▸ **VOTRE TÂCHE**
Dans le texte sur Claude Tresmontant, recopiez mot pour mot le passage qui commence par les mots contenant « Claude Tresmontant a » et finit par « aujourd'hui des Évangiles. ».

▸ **EXTRAIT DE PAGE**
"On n'est pas dans le futurisme, mais dans un drame bourgeois ou un thriller atmosphérique"
Claude Tresmontant a laissé une oeuvre profondément originale et puissante, interdisciplinaire, dans laquelle il s'est efforcé de repenser toute la tradition chrétienne face au développement scientifique et aux grands courants de la pensée contemporaine. Philosophe des sciences, métaphysicien et théologien, il était aussi et en même temps un immense hébraïsant. La connaissance intime de la langue de la Bible a fécondé et éclairé toute son oeuvre. Le grand rabbin Kaplan a pu dire un jour de lui : Ce juste parmi les nations est l'homme au monde qui sait l'hébreu. Nous, nous savons de l'hébreu, lui il sait l'hébreu.
Au carrefour de ses études sur la crise moderniste et de ses travaux sur l'hébreu biblique et le grec de la Septante, il fut conduit à reconsidérer de fond en comble les bases de l'exégèse dominante concernant la connaissance que nous avons aujourd'hui des Évangiles.

▸ **EXTRAIT DES DONNÉES**
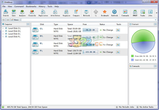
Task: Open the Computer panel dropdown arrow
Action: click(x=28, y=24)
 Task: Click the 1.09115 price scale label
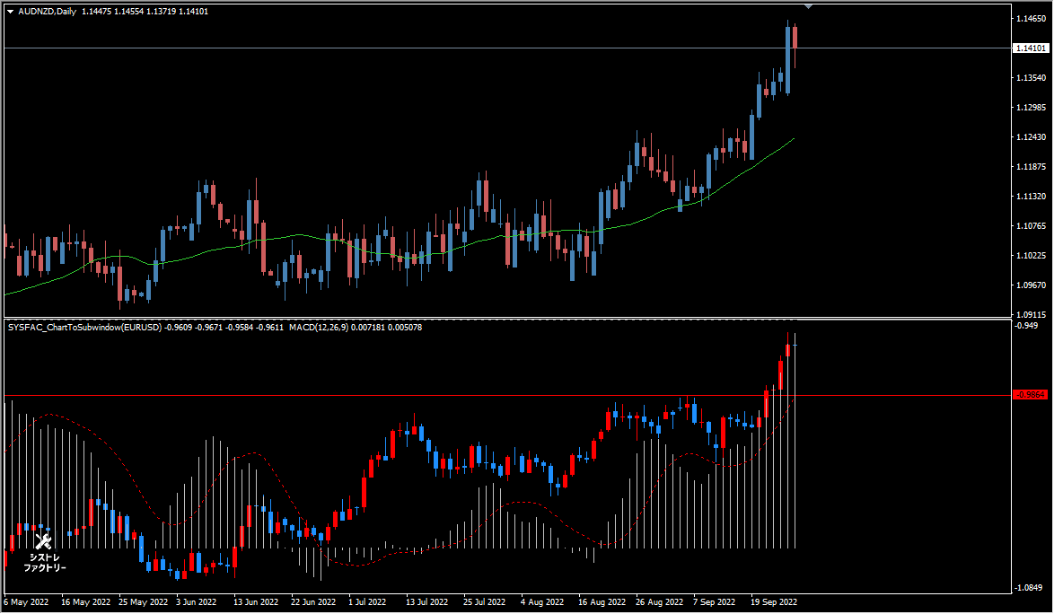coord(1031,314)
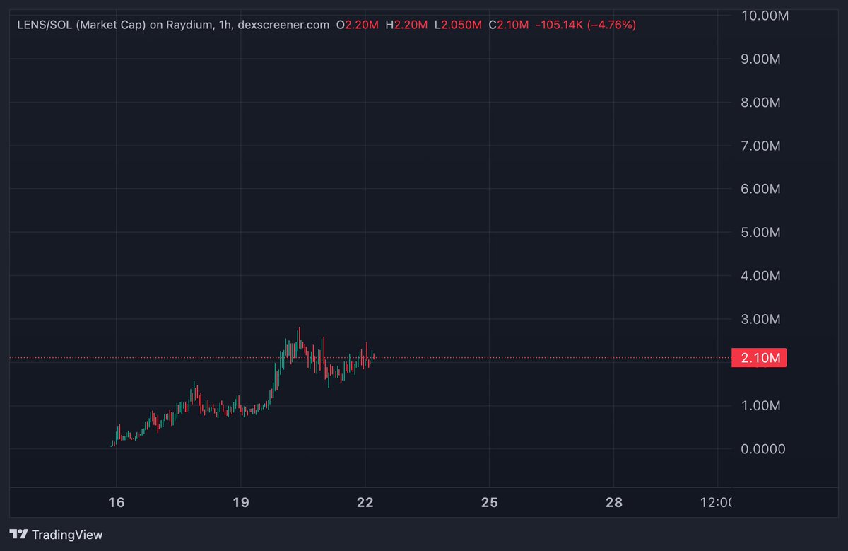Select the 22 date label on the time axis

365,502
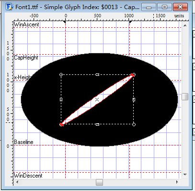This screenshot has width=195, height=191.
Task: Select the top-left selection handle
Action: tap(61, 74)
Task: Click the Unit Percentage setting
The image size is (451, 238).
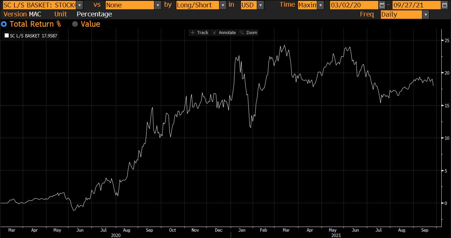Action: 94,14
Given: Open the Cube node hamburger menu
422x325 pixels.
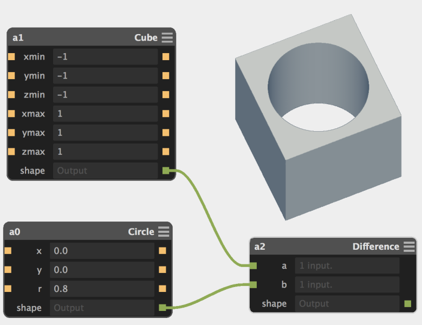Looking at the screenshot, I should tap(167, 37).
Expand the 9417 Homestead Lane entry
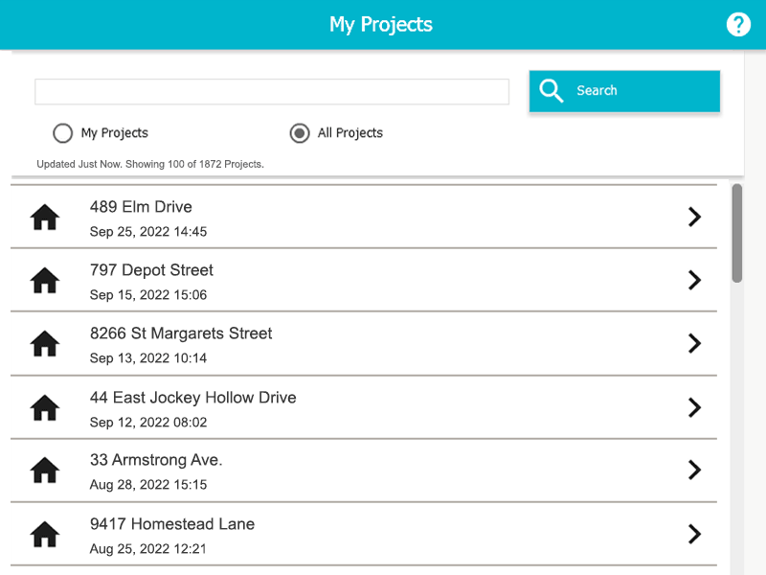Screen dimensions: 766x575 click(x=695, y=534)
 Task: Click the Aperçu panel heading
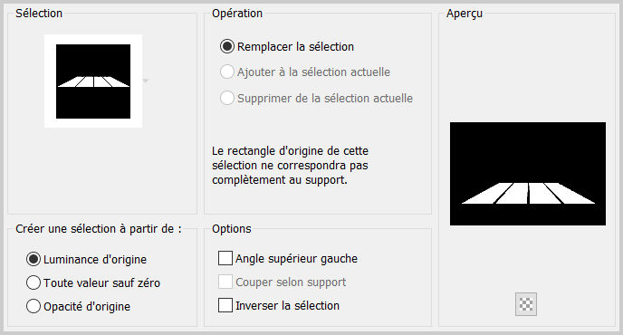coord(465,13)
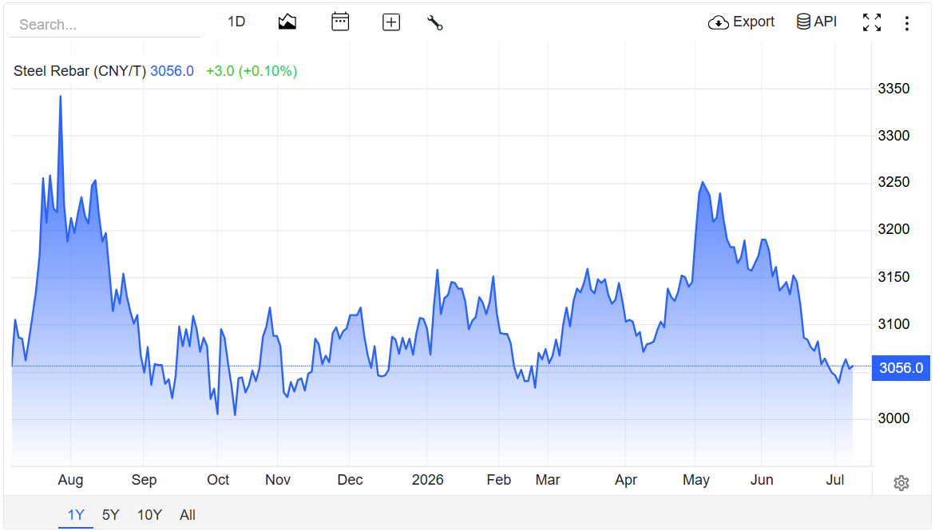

▸ **RÉPONSE**
Claude Tresmontant a laissé une oeuvre profondément originale et puissante, interdisciplinaire, dans laquelle il s'est efforcé de repenser toute la tradition chrétienne face au développement scientifique et aux grands courants de la pensée contemporaine. Philosophe des sciences, métaphysicien et théologien, il était aussi et en même temps un immense hébraïsant. La connaissance intime de la langue de la Bible a fécondé et éclairé toute son oeuvre. Le grand rabbin Kaplan a pu dire un jour de lui : Ce juste parmi les nations est l'homme au monde qui sait l'hébreu. Nous, nous savons de l'hébreu, lui il sait l'hébreu.
Au carrefour de ses études sur la crise moderniste et de ses travaux sur l'hébreu biblique et le grec de la Septante, il fut conduit à reconsidérer de fond en comble les bases de l'exégèse dominante concernant la connaissance que nous avons aujourd'hui des Évangiles.